**WORK REQUIRED**
Gather every line of the entries that includes the word "computer".

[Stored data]
──────────
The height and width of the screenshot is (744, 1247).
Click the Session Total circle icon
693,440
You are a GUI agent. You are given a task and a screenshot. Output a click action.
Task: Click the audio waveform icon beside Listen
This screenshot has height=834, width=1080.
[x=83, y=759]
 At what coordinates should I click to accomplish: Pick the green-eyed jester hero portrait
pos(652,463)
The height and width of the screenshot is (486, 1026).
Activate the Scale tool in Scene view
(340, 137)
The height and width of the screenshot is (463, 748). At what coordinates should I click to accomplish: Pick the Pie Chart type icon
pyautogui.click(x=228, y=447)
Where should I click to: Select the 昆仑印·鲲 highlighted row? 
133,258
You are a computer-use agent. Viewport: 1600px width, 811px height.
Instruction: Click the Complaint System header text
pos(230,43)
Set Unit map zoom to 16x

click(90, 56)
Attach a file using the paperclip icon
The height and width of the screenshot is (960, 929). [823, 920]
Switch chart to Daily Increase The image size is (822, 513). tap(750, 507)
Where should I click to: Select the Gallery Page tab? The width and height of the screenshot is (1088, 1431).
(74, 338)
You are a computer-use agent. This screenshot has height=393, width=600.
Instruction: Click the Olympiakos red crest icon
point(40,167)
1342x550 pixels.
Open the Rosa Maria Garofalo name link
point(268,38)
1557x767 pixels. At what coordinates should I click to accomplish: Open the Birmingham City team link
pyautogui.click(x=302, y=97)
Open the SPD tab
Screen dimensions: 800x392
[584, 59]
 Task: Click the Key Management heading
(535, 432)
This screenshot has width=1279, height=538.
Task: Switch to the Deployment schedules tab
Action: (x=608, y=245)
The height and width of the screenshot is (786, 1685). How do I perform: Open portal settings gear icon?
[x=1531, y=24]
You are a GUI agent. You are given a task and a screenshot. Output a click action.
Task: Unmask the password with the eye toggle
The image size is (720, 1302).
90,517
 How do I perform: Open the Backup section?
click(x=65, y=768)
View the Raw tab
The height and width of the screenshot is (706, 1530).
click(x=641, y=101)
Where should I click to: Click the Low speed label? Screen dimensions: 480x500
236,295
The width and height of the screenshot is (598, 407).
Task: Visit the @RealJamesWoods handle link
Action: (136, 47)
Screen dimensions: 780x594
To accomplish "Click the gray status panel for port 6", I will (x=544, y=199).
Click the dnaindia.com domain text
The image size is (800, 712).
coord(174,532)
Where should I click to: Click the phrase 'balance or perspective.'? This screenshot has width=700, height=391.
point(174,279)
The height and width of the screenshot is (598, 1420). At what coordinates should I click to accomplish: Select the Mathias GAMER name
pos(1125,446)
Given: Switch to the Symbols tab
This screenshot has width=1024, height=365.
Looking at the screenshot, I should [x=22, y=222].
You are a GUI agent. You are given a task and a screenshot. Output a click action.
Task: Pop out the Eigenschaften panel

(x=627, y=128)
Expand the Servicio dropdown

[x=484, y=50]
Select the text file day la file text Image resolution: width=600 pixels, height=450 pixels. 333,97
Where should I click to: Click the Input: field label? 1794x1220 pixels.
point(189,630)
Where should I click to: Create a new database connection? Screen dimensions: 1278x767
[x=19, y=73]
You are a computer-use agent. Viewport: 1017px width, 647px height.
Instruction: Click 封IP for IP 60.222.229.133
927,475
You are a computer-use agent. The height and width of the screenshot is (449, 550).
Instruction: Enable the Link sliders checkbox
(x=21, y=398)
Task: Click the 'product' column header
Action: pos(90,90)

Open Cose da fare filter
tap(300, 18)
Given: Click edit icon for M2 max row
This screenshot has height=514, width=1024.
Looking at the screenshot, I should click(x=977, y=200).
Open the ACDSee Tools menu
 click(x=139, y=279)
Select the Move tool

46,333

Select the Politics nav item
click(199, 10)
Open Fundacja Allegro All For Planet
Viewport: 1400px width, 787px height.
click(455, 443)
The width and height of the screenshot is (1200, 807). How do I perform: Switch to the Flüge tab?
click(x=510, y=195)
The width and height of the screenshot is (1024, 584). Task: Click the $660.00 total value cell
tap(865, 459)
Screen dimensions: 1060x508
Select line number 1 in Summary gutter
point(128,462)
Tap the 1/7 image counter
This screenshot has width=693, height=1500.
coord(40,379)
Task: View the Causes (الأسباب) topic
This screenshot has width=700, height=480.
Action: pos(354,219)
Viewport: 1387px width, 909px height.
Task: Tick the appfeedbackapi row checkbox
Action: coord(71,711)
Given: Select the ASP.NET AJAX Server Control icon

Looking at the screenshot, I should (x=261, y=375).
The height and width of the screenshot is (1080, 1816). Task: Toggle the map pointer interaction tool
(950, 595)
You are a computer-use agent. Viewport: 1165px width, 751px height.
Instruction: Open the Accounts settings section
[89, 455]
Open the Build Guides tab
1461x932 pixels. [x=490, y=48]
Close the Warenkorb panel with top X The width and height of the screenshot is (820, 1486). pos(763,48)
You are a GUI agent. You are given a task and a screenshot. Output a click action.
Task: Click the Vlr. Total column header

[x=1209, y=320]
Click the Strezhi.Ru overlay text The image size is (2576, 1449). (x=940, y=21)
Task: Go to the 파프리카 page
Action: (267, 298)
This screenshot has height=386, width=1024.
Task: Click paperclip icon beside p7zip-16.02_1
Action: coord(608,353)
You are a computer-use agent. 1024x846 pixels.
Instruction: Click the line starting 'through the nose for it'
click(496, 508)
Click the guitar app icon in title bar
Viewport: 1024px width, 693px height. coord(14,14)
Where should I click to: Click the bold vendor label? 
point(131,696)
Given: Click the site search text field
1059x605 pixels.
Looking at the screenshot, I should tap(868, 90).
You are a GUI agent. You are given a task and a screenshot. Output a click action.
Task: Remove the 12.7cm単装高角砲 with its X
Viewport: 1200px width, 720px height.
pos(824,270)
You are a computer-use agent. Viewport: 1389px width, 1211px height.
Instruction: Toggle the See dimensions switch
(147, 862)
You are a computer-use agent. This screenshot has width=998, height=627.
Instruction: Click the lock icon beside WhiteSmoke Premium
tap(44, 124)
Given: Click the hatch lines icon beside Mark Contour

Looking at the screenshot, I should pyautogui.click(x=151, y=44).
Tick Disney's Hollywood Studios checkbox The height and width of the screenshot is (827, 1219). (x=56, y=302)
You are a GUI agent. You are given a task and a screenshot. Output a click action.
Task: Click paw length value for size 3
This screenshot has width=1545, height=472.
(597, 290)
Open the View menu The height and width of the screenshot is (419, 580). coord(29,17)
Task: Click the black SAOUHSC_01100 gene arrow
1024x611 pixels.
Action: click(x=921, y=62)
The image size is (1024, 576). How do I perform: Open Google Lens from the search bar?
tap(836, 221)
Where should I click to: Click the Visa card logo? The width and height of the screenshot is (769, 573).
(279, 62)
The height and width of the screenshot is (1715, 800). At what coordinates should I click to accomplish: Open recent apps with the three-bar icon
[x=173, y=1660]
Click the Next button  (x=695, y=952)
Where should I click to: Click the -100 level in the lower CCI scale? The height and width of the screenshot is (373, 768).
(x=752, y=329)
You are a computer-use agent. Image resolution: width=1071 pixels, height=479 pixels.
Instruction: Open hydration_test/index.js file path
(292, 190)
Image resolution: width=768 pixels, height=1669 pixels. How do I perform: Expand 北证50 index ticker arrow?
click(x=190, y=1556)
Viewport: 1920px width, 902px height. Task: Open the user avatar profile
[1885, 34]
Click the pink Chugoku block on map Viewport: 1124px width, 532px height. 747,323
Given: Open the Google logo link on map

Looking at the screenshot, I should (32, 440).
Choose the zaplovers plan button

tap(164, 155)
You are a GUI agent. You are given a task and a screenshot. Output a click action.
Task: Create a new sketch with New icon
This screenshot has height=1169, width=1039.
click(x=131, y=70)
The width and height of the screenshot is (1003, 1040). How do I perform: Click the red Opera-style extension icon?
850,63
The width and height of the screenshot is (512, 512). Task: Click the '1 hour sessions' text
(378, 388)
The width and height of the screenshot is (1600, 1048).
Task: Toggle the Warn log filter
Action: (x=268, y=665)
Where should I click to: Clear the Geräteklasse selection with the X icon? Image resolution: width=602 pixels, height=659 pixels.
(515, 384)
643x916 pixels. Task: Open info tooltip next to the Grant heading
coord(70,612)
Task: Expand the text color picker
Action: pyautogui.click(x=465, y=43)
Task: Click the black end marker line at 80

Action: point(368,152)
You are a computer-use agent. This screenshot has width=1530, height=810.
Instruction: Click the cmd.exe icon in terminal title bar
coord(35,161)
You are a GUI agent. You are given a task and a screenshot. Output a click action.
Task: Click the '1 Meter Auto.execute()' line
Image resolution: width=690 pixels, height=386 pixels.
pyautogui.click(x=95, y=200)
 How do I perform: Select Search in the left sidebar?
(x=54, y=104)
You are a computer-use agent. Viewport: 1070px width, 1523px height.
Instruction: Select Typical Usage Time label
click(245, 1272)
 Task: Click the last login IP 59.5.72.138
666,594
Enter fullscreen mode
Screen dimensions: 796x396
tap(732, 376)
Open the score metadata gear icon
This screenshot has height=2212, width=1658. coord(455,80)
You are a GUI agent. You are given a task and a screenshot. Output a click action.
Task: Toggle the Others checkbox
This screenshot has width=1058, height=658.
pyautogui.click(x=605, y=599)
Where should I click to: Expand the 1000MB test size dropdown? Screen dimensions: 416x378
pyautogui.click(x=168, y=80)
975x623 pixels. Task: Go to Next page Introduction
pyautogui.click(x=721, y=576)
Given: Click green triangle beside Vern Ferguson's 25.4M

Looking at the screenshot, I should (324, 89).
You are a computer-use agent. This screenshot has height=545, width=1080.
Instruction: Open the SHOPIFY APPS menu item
──────────
**SOLUTION TO THE PROBLEM**
You are a computer-use agent. Viewport: 1600px width, 811px height.
You are a computer-use agent. This screenshot has height=393, width=600.
You are a computer-use agent. Viewport: 1017px width, 647px height.
You are a computer-use agent. The height and width of the screenshot is (449, 550).
You are a computer-use agent. Viewport: 1165px width, 751px height.
You are a computer-use agent. 1024x846 pixels.
You are a computer-use agent. Viewport: 1389px width, 1211px height.
You are a computer-use agent. This screenshot has width=998, height=627.
You are a computer-use agent. Image resolution: width=1071 pixels, height=479 pixels.
You are a computer-use agent. This screenshot has width=1530, height=810.
You are a computer-use agent. Viewport: 1070px width, 1523px height.
You are a computer-use agent. This screenshot has height=545, width=1080.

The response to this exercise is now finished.